| japanese.china.org.cn |13. 08. 2026 |
『緑水青山』がつなぐ日常 中国に広がる生態文明のかたち=小林正弘氏
文・写真=小林正弘
清華大学法学博士 Genuineways IP Inc.パートナー
8月15日を中国が社会全体の生態文明意識の向上を目的とする「全国生態の日」と定めて今年で第4年目となる。記念式典は広大な草原・森林、湖や河川など豊富な水資源の保護など総合的な生態保護への取組みにより、環境保全の分野で大きな成果を挙げ、2025年に国家生態文明建設モデル地区に選ばれた内蒙古自治区呼倫貝爾(フルンボイル)市で開催される。
筆者は北京で生活して18年になるが、留学当時、急に風が強くなり、空が暗いオレンジや黄色に染まる黄砂によく驚いたものであった。しかし、ここ数年はそのような黄砂がほぼ見られなくなった。PM2.5による大気汚染も大幅に改善し、空気清浄機を使用する日もかなり少なくなった。

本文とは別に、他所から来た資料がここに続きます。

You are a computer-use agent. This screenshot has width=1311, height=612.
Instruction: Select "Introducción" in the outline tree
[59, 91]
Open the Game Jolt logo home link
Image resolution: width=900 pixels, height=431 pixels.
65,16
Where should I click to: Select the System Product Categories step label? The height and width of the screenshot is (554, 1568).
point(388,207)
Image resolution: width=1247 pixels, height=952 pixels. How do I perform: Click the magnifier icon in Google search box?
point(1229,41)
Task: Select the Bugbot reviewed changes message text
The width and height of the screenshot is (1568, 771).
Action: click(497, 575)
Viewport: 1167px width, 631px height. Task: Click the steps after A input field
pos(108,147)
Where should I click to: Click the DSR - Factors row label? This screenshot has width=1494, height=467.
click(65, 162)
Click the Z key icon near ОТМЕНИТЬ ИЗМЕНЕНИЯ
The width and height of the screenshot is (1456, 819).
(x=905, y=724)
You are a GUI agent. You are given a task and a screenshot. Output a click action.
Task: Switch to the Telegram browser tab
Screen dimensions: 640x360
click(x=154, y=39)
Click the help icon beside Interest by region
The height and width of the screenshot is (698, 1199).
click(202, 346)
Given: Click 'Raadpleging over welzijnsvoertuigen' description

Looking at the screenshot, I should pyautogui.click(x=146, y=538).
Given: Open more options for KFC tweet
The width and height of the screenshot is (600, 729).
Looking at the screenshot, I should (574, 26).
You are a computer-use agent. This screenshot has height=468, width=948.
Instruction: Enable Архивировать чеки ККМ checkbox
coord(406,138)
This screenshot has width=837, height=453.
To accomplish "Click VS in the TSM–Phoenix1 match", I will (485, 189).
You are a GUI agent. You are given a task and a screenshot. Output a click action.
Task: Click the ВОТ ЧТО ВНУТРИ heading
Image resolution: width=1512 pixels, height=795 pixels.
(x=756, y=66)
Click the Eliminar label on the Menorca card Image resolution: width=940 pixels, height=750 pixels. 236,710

北京の黄砂発生源は60%以上は内蒙古自治区からであり、フルンボイル市での各種環境プロジェクトによる砂漠地の減少が北京の黄砂減少にも、そして日本を含む周辺国への影響の減少にも大きく寄与しているのを思うと東アジア全体が環境運命共同体だと実感する。
現地小学校に通う娘は学校の宿題で土壌汚染に関する発表があるからと一緒にPPT作り、筆者が電気を消し忘れる何度も注意してくれる。学校でも環境教育がしっかりなされていると感じる。外食をする際には、残った料理をテイクアウトするのは当たり前になっている。筆者も年に数回は民間ボランティア団体・徳立墨芳緑化団の植樹活動に参加させて頂き、中国人の友人たちと河北省北部の張北高原で樟子松などを植え、生態保護の理念を学んでいる。

家のすぐ近くには自転車専用道路がある。毎年その整備が進み距離も伸びており、通勤や運動に自転車を利用する人々も多くなってきている。通勤ルートにも緑や花が増え街中でもちょっとした森林浴を楽しめる遊歩道やジョギングコースの整備も進んでいる。


上海の半馬蘇河公園を訪れた際にはかつて汚染が深刻であった21キロにわたる川沿いの旧工場跡地が緑が眩しく、遊歩道、船乗り場、休憩施設などを楽しめる文化観光スポットへと再開発され、南京市新済州国家湿地公園では長江中洲での環境保護により戻ってきた河イルカを見ることもできた。

果たしてこのような環境保護とエコライフの理念、すなわち生態文明建設の原動力はどこにあるのだろうか。
「緑水青山は金山銀山である(豊かな自然は金銀同様の価値がある)」との言葉がある。これは2005年8月15日に習近平主席(当時浙江省党委員会書記)が浙江省安吉県の余村を視察した際に語った生態文明建設の中核理念であり、その背景には「天人合一(人間と自然が調和する)」という中国伝統思想の智慧も脈打つ。このような生態保護と経済発展は二者択一ではなく、有機農業やエコツーリズムなどを通じて、農村部の人々も都市部の人々もより豊かな生活を送る道があるとの考え方は、今の中国社会に広く受け入れられ、その理念に基づいて街づくりが行われているように感じる。
同時に、中国では環境保護や生態文明建設に関する法整備も進められている。広大な国土と地域ごとの発展状況の違いを背景に、多様な課題への対応が求められる中、中国政府が掲げる生態文明理念に基づき、民法典に次ぐ大規模な法典となる『中華人民共和国生態環境法典』が8月15日に正式施行される。5編1242条から成り、「グリーン低炭素発展編」を世界で初めて独立させ、カーボンニュートラルに関する法的義務を明確にした。罰則は大幅に強化され、悪質な違反には最高500万元の罰金や二重処罰(法人・個人)が適用される。
中国の生態文明建設への着実かつ先進的な取組みは重要な示唆に富んでいる。今後、中国が益々、模範的な生態文明建設の実践を通じて、地球規模の気候変動対策にもリーダーシップを発揮していくことを心から期待したい。